Wednesday 7
Histories of Innovation and transformation in complex systems
Ola Tjörnbo
› 11:35 - 12:30 (55min)
› Rondelet
“One Test: How a new idea about what differentiates cognitive ability shifted social outcomes and shaped valuation over the 20th century"
Katharine Mcgowan  1@  
1 : University of Waterloo  (UW)  -  Website
200 University Ave W, Waterloo, Ontario, Canada, N2L 3G1 -  Canada

As part of the proposed session, “Histories of Innovation and Transformation in Complex Systems,” this paper considers the intelligence test as a social innovation that emerged from a novel conception of individual cognitive capacity, to a test that its administrators believed could reliably differentiate or categorize children, to a policy tool in determining investment and medical intervention in the pre-war United States, to its eventual repudiation as associated with eugenics and the Nazis and re-imagination as a socio-economic leveler.

The path of a social innovation, from the emergence of a new idea to the new product, process or program that disrupts basic resource and/or authority flows is hardly singular or simple. The role of combination or bricolage in the aha! moment of invention (Arthur, 2009; Biggs et al, 2010; Thagard in press); the importance of a protective niche for a product to mature free of the competition of the open market (Geels, 2006); the role of policy windows (Kingdon, 1990), and; institutional entrepreneurs in advancing or championing a new idea or new product (Antadze & Westley, 2010). Each of these theories seeks to explain a phase or partial driving force in that path of a social innovation's life cycle.

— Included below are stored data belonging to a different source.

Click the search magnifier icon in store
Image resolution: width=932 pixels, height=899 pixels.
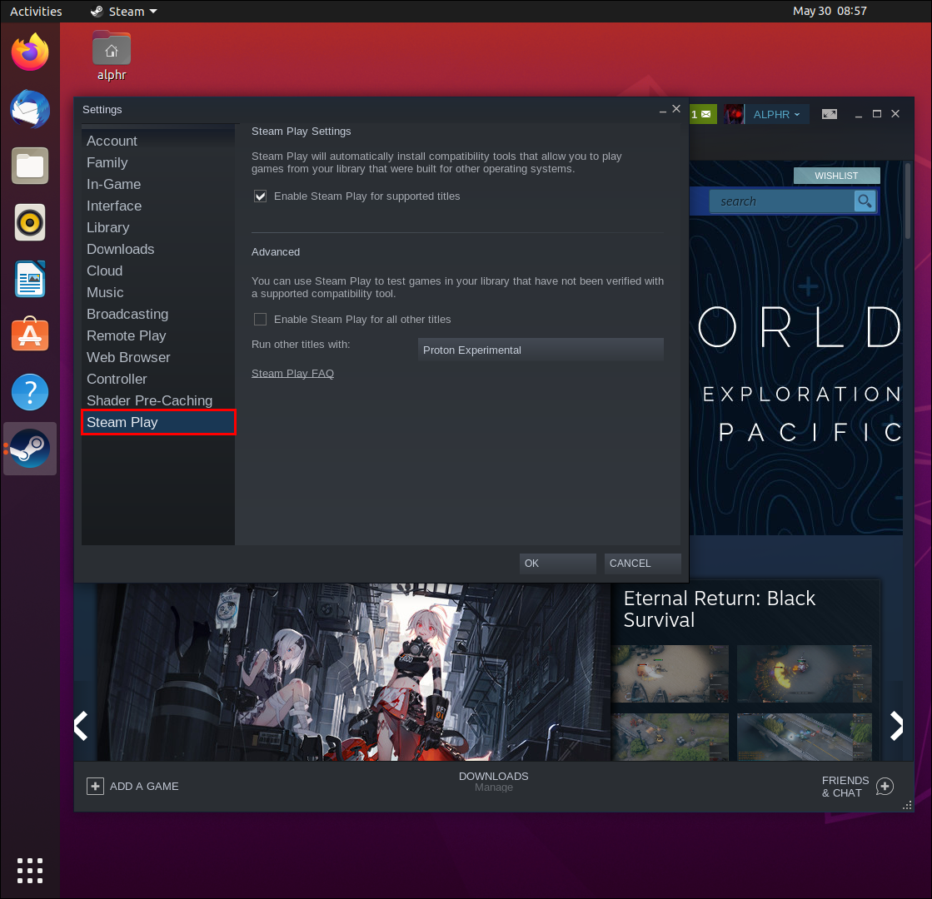(x=865, y=201)
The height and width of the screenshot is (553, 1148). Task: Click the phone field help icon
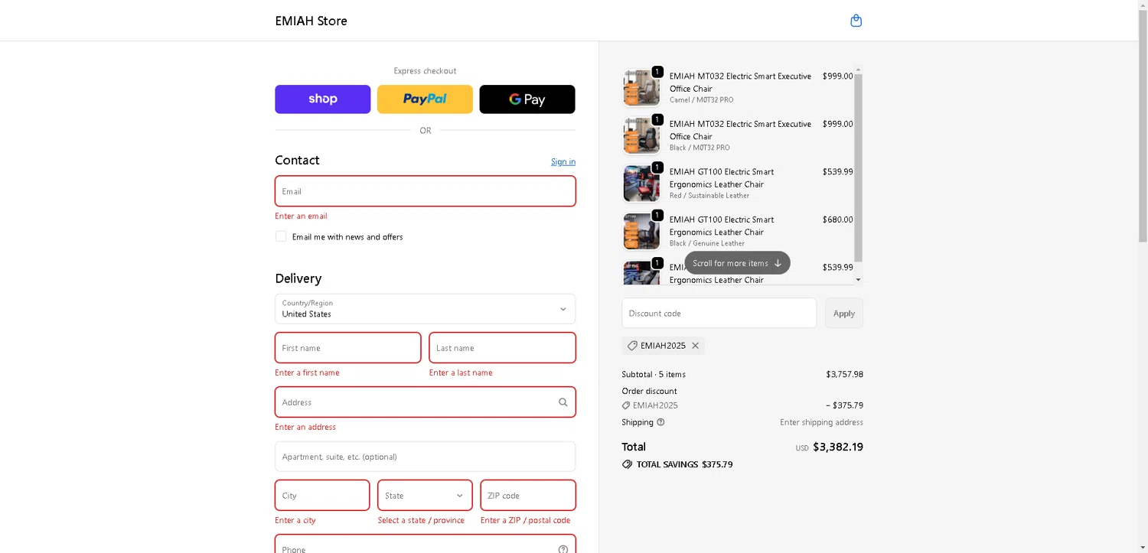click(x=563, y=548)
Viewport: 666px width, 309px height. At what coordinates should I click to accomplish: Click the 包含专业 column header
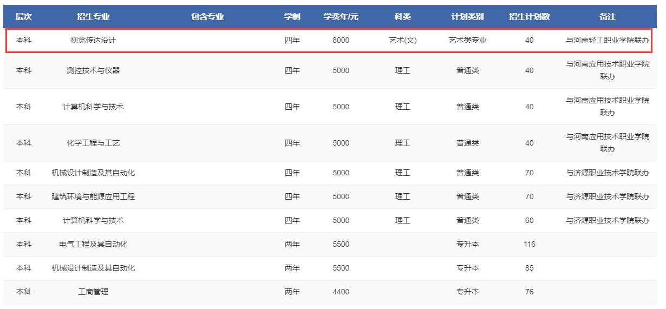207,17
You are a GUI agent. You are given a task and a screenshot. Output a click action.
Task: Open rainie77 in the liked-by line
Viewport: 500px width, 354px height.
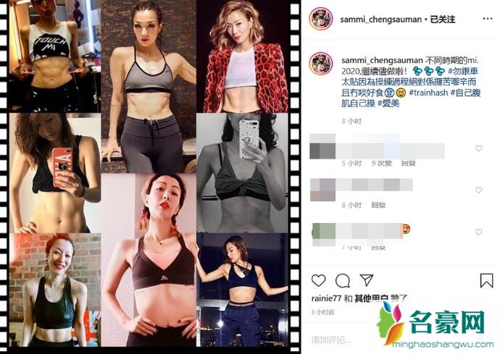(x=326, y=298)
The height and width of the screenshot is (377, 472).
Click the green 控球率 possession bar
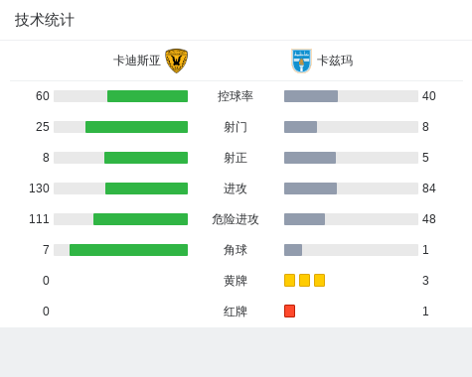point(147,96)
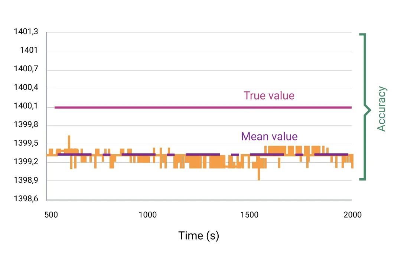Click the 1398,9 y-axis label
The image size is (401, 260).
(x=26, y=180)
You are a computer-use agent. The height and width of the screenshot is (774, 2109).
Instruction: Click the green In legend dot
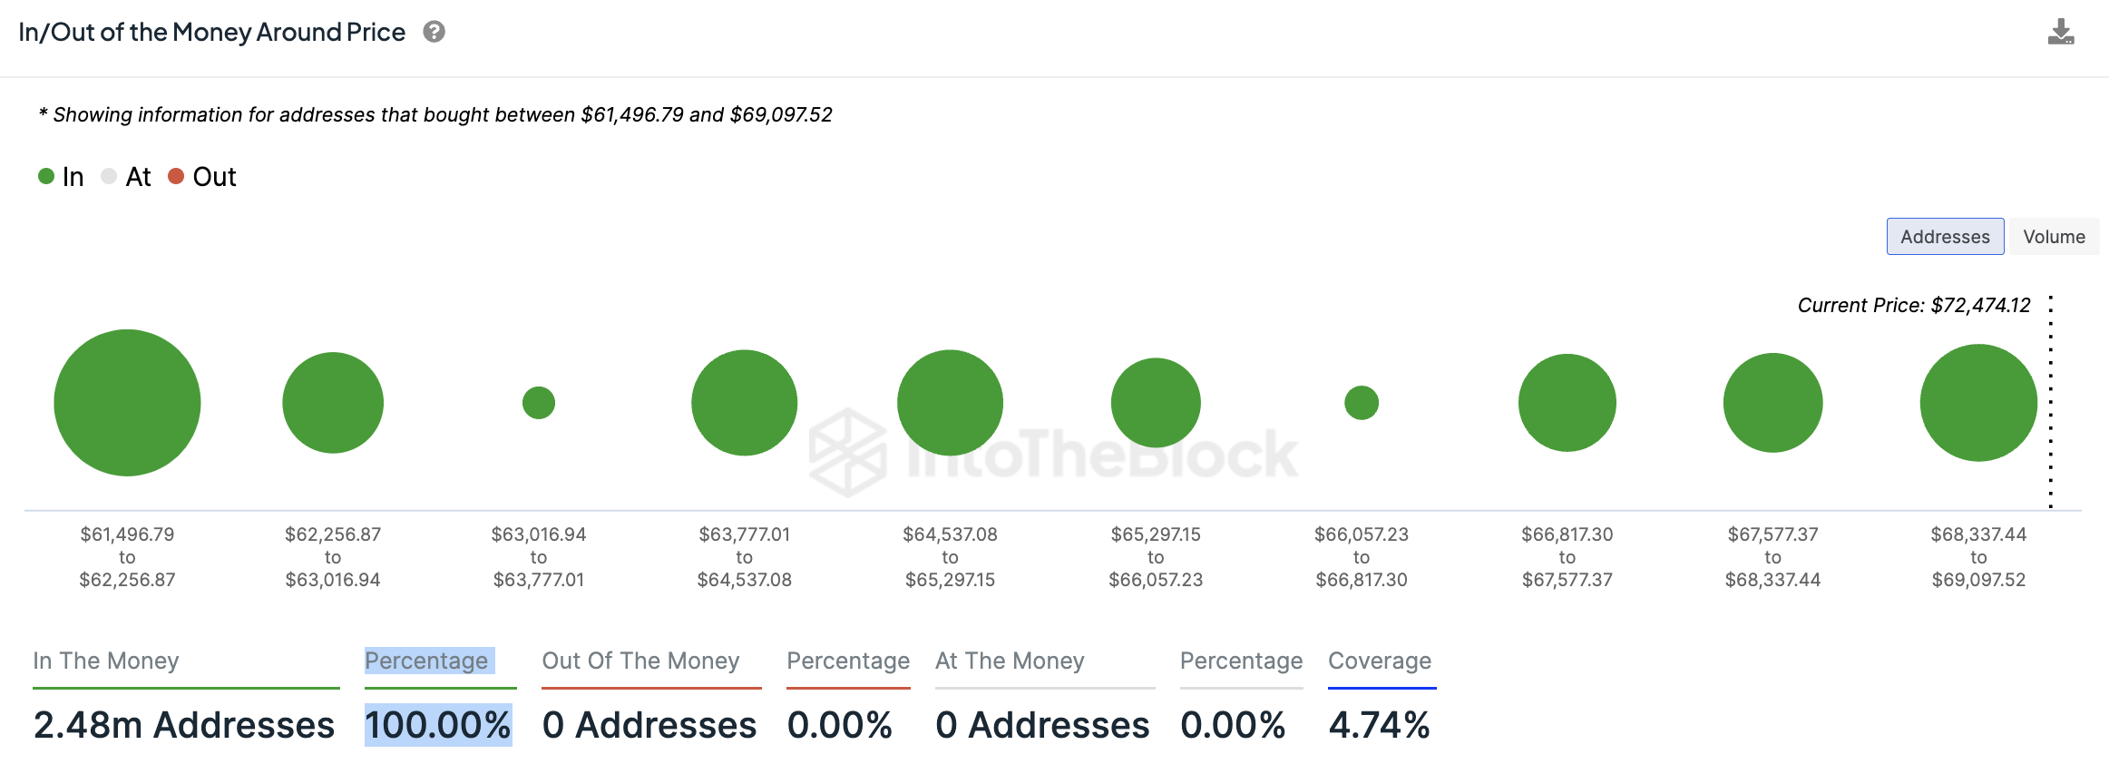45,177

The relative role of these individual phenomena, and many others associated with social innovation, can be observed and/or tested across multiple historical cases. This case forms part of a preliminary investigation (which this proposed panel encompasses), into the origins and pathways of a social innovation, and the relevant cross-scale behaviour of the complex systems (social, socio-ecological, socio-technical and otherwise). This case in particular considers the role of new phenomena and combination (Arthur, 2009), and the importance of institutional entrepreneurs in the form, direction and successful scaling of an innovation. 

The institutionalization of the intelligence test, a confluence of medical-scientific and social-legal perceptions and concerns, relied in part of the tireless, opportunistic advocacy of a small group of medical professionals who perceived exogenous shocks (such as the First World War) and broader ideological trends (anti-immigration sentiment in the pre-war period) as opportunities to showcase or advance their cause. Historical innovations can provide a rich tableau against which to measure assumptions about the characteristics of social innovations in complex systems because, simply put, “historically we can see what happened” (Byrne, 1998: 26). The case of the intelligence test permits a nuanced portrayal of the work on institutional entrepreneurs navigating through the phases of the adaptive cycle, first to introduce, then institutionalize, and eventually remove or repurpose the tests, as expectations and experiences created variant opportunities.